[Start Source records]

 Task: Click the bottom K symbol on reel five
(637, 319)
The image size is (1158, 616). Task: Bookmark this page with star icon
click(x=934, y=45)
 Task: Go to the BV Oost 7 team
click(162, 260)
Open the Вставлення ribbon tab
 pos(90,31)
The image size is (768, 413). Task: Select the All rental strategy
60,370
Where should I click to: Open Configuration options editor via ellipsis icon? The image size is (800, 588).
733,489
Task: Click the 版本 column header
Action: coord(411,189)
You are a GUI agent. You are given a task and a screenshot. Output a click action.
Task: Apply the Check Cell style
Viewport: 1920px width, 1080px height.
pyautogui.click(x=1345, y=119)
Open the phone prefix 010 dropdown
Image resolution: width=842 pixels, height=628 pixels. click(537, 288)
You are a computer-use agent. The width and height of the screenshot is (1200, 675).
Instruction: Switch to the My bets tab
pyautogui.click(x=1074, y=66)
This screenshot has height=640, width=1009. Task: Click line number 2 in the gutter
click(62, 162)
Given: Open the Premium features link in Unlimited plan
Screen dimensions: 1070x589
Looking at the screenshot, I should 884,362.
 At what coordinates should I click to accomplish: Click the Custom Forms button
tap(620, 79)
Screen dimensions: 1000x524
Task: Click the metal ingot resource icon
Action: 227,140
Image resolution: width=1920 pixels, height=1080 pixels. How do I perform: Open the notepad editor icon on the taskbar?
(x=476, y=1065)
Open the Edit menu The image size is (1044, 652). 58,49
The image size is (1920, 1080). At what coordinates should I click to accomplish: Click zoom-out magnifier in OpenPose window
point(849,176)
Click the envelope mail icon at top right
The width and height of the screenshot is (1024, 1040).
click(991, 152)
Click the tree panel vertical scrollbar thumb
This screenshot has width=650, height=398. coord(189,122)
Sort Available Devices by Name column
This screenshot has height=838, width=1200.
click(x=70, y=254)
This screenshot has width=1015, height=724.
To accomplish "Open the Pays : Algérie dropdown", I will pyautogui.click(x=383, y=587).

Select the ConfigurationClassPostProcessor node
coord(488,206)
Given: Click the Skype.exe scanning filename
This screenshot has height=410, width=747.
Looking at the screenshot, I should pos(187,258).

[End Source records]

• [Directive]: Write out all the lines above again, substituting "drop-down list" for "dropdown" each time it occurs and keeping everything else the same.

• [Answer below]:
 Task: Click the bottom K symbol on reel five
(637, 319)
The image size is (1158, 616). Task: Bookmark this page with star icon
click(x=934, y=45)
 Task: Go to the BV Oost 7 team
click(162, 260)
Open the Вставлення ribbon tab
 pos(90,31)
The image size is (768, 413). Task: Select the All rental strategy
60,370
Where should I click to: Open Configuration options editor via ellipsis icon? The image size is (800, 588).
733,489
Task: Click the 版本 column header
Action: coord(411,189)
You are a GUI agent. You are given a task and a screenshot. Output a click action.
Task: Apply the Check Cell style
Viewport: 1920px width, 1080px height.
pyautogui.click(x=1345, y=119)
Open the phone prefix 010 drop-down list
Image resolution: width=842 pixels, height=628 pixels. click(537, 288)
You are a computer-use agent. The width and height of the screenshot is (1200, 675).
Instruction: Switch to the My bets tab
pyautogui.click(x=1074, y=66)
This screenshot has height=640, width=1009. Task: Click line number 2 in the gutter
click(62, 162)
Given: Open the Premium features link in Unlimited plan
Screen dimensions: 1070x589
Looking at the screenshot, I should 884,362.
 At what coordinates should I click to accomplish: Click the Custom Forms button
tap(620, 79)
Screen dimensions: 1000x524
Task: Click the metal ingot resource icon
Action: 227,140
Image resolution: width=1920 pixels, height=1080 pixels. How do I perform: Open the notepad editor icon on the taskbar?
(x=476, y=1065)
Open the Edit menu The image size is (1044, 652). 58,49
The image size is (1920, 1080). At what coordinates should I click to accomplish: Click zoom-out magnifier in OpenPose window
point(849,176)
Click the envelope mail icon at top right
The width and height of the screenshot is (1024, 1040).
click(991, 152)
Click the tree panel vertical scrollbar thumb
This screenshot has width=650, height=398. coord(189,122)
Sort Available Devices by Name column
This screenshot has height=838, width=1200.
click(x=70, y=254)
This screenshot has width=1015, height=724.
To accomplish "Open the Pays : Algérie drop-down list", I will pyautogui.click(x=383, y=587).

Select the ConfigurationClassPostProcessor node
coord(488,206)
Given: Click the Skype.exe scanning filename
This screenshot has height=410, width=747.
Looking at the screenshot, I should pos(187,258).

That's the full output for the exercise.